Spirits of the wind, I prayed. If the gods cannot hear, then carry the news to them. To any god who has power. Tell the gods what is happening to me.
How Huoy would cry out if she were here. I am glad she cannot see me. Please, gods, do not punish her. She is innocent. Do not let her know what I am going through. I am one of the damned, a
pret.
I am already in hell. And I do not know why. I never betrayed the nation. If I killed anybody in a past life, or tortured people, then punish me and get it over with. If this is
vengeance finish it, so my next life will be free.
But I do not think I killed people in past lives. And I do not really know why they are torturing me. This has got to be worse than Hitler and the Jews. Hitler thought the Jews were different
from him, like another race. But the Khmer Rouge kill their own race. And the gods do nothing to stop it.

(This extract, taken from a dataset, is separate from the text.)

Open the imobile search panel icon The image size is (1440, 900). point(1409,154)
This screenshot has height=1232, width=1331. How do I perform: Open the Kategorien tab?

In the morning the guards took down those who had been crucified before us. They put plates of rice in front of the ones who were still alive and asked them questions. Then
they tied plastic bags over the prisoners’ heads. The prisoners began kicking spastically, to get free. I was too weak to look for long. Or to care. All I knew was that the sun was hot on the
back of my neck and my mouth was dry and my lips were cracked. Whatever was happening between the guards and the prisoners seemed incredibly far away, though it was in plain sight. When the guards
dragged the bodies away and put fresh people in the goalposts, I barely noticed. What was left of me was a core – a heart that still beat in my chest, a mouth that breathed, eyes that stung
from the smoke and the sun. And a brain that prayed.